The Bank of England opted not to inject more stimulus into the economy on Thursday, despite the escalating euro zone crisis, but analysts reckon it may soon have to up its bond-buying programme to ward off a recession. Following are analysts' reactions to the Bank's decision to maintain its quantitative easing target at 275 billion pounds and hold interest rates at 0.5 percent.


The Bank of England left policy unchanged at its meeting today, but if the economic situation continues to deteriorate at home and in the euro area it would not be surprising to see further stimulus added before the end of the year, on top of the 275 billion pounds of quantitative easing that is already in place.

With exports falling and the domestic market suffering from weak business and consumer confidence, there is a strong likelihood that the UK could contract in the fourth quarter, though probably only modestly.

However, if the euro zone crisis escalates further, which is quite possible given the current political limbo in Italy and Greece, a UK contraction could extend into early next year, raising the risk of steeper, double-dip recession.

A swift resolution to the euro area's debt crisis would mean this risk is low, but any signs of the situation worsening could therefore prompt the Bank to step in and add support to the UK economy via more QE - printing more money - possibly as soon as the December meeting.


It was never very likely that the MPC would alter the scale of its renewed asset purchases so quickly after restarting the programme last month. Nonetheless, we expect next week's Inflation Report to lay the foundations for a further extension of the programme in December or early next year.

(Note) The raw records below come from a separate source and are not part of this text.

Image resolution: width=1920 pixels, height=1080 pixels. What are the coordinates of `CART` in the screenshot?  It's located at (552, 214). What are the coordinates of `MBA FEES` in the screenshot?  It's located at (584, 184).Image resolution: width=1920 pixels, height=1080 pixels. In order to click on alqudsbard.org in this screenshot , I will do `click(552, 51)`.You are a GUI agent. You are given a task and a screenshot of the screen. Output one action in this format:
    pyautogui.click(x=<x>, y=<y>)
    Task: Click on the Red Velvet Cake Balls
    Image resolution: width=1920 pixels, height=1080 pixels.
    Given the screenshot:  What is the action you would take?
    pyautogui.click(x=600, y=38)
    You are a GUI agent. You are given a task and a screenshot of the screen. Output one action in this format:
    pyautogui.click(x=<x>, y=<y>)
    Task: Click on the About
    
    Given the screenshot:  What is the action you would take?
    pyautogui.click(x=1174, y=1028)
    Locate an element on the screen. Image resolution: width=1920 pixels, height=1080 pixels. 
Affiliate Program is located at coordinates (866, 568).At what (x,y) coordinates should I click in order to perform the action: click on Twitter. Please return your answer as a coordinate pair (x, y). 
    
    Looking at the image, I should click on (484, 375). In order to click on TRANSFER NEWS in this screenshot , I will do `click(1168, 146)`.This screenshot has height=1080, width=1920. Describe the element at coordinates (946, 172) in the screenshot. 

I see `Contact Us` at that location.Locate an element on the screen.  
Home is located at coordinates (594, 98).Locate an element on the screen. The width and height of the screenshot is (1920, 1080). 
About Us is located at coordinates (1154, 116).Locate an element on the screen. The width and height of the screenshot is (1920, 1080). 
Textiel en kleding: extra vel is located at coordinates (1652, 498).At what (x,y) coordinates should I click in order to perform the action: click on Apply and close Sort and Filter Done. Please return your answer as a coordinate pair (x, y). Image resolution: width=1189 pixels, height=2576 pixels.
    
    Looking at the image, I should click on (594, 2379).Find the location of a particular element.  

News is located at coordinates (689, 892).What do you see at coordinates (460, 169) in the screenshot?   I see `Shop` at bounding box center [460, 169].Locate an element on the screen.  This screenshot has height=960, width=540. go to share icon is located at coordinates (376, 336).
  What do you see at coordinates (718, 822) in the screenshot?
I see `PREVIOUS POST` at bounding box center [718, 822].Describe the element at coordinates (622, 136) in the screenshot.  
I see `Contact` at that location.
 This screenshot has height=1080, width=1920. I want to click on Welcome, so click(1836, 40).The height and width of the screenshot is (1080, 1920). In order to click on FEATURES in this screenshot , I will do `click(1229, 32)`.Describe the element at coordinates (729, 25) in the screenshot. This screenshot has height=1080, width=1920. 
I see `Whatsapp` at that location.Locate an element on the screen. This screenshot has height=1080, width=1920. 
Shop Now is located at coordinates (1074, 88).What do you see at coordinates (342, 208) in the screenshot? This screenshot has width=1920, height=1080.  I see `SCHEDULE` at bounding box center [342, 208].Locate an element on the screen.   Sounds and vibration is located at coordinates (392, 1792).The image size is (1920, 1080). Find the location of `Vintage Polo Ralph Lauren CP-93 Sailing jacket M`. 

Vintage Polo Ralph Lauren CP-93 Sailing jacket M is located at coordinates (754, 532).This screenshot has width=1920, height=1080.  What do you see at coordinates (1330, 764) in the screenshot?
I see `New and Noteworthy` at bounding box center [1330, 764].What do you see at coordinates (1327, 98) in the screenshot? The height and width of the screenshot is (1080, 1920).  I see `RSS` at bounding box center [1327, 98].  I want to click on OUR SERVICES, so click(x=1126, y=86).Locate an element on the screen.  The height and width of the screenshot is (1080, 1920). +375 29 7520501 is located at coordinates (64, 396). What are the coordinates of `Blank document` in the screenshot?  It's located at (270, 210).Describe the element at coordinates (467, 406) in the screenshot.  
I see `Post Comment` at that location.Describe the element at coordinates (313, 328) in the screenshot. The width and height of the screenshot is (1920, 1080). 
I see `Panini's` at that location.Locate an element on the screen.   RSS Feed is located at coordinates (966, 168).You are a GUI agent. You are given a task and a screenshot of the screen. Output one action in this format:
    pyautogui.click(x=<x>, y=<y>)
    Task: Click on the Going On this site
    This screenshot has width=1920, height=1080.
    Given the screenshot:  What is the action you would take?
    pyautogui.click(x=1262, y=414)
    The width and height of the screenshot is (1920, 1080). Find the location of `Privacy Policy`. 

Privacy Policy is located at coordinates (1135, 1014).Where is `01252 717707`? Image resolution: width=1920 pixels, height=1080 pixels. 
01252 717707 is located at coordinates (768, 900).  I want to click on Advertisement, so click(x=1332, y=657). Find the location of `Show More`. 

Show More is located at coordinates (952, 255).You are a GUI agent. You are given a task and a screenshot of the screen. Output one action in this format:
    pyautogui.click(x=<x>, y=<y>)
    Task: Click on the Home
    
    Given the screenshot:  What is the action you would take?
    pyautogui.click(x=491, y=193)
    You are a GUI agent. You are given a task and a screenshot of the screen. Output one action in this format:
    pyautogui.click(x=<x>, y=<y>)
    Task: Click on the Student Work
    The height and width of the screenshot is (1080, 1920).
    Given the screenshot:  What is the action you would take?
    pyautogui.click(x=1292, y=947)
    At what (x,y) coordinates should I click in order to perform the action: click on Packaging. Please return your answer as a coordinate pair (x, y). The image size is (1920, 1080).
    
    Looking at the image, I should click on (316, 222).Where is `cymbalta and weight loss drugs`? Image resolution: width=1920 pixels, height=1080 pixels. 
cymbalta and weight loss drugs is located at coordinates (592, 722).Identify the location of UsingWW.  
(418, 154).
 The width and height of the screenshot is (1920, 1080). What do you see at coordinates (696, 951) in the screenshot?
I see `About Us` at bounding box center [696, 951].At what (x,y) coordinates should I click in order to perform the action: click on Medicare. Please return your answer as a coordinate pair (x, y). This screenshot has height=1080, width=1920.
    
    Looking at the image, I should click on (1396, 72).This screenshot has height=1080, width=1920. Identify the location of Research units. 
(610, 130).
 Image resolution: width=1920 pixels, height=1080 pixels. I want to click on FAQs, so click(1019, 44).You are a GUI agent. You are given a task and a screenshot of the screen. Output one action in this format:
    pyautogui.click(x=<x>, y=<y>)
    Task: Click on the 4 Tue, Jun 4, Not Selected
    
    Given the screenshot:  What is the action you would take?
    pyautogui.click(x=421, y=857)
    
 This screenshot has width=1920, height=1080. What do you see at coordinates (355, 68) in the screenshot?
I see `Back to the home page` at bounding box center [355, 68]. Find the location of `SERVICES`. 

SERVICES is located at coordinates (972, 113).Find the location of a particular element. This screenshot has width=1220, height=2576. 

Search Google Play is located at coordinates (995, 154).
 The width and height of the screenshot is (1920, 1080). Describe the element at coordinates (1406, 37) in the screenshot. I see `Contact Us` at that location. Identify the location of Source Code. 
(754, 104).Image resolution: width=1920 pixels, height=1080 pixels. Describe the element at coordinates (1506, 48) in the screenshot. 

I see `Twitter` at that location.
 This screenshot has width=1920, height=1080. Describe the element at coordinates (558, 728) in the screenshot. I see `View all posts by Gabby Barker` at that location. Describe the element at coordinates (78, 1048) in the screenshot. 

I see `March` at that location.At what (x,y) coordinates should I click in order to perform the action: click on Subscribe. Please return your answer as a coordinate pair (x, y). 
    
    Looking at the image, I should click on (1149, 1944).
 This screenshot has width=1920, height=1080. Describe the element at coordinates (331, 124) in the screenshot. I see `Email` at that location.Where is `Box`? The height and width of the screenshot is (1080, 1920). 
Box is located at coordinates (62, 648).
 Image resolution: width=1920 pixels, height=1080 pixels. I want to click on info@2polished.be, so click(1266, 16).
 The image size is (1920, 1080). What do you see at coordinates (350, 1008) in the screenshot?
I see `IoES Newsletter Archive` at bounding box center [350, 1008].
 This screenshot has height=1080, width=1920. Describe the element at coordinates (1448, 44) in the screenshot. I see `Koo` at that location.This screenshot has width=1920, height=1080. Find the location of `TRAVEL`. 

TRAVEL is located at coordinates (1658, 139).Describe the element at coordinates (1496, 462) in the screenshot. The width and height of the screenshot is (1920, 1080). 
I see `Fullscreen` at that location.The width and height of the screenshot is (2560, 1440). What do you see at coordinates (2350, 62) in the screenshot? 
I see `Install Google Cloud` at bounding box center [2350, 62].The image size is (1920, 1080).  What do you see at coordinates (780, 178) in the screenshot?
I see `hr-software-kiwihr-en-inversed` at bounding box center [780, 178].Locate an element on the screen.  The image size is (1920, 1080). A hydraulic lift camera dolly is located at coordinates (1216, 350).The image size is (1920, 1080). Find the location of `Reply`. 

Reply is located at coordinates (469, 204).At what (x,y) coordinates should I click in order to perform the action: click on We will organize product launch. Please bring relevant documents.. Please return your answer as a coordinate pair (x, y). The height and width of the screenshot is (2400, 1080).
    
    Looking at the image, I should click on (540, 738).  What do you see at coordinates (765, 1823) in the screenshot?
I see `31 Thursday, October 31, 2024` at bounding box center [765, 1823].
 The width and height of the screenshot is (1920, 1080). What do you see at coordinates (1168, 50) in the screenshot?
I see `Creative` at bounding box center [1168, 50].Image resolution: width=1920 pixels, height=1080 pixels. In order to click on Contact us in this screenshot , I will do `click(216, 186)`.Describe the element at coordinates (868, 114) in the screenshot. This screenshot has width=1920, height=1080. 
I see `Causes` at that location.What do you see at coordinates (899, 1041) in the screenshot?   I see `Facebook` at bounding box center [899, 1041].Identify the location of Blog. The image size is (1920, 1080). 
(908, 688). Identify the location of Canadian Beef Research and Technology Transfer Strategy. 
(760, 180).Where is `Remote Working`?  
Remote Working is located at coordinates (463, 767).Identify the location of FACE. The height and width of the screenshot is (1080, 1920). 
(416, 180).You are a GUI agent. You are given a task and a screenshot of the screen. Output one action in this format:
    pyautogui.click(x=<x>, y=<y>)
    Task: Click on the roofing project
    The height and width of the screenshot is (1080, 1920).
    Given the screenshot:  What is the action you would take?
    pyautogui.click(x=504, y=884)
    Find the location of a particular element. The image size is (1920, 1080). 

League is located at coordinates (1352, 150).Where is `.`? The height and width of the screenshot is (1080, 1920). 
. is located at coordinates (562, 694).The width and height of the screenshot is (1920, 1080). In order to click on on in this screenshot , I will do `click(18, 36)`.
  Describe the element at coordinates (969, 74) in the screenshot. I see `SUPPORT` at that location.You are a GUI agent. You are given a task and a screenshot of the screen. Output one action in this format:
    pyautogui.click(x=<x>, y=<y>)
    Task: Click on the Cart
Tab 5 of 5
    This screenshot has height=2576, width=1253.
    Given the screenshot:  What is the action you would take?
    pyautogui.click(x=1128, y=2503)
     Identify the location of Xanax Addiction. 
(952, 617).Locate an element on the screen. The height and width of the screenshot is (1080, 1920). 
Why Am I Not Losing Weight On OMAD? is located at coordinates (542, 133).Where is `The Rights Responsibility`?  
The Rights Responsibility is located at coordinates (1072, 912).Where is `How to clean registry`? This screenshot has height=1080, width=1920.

Nonetheless, with the news since October's meeting clearly vindicating the Committee's decision to act urgently, we doubt that we will have to wait long for even more quantitative easing (QE) to be announced.

We expect the MPC to revise down both its growth and inflation forecasts quite sharply in next week's Inflation Report. At a minimum, the Report is likely to endorse market expectations for interest rates to stay on hold for the next two or three years. But it could also suggest that more QE will be necessary if the inflation target at the two year horizon is to be met. So despite this month's pause, further QE should not be far off.


It came and went without any surprises. The MPC will have had the inflation projection which will show it below target in two years -- probably at 1.75 percent.

There may have been one dissenting voice for more QE but they have the programme in the pipeline and it is steady as she goes for now.

If the euro zone goes pop the BoE may well expand its programme sooner.


No surprises from the Bank of England. It was always a safe bet that November's MPC meeting would not result in any major policy developments from the Bank of England given that the extra 75 billion pounds of quantitative easing that was announced last month is expected to take four months to complete.

However, further Bank of England stimulative action remains firmly on the cards for early-2012 given that latest data and survey evidence generally portray an economy that is struggling to grow at all amid serious domestic and international headwinds. And the headwinds from the Eurozone are blowing harder making renewed recession in the UK an ever increasing danger.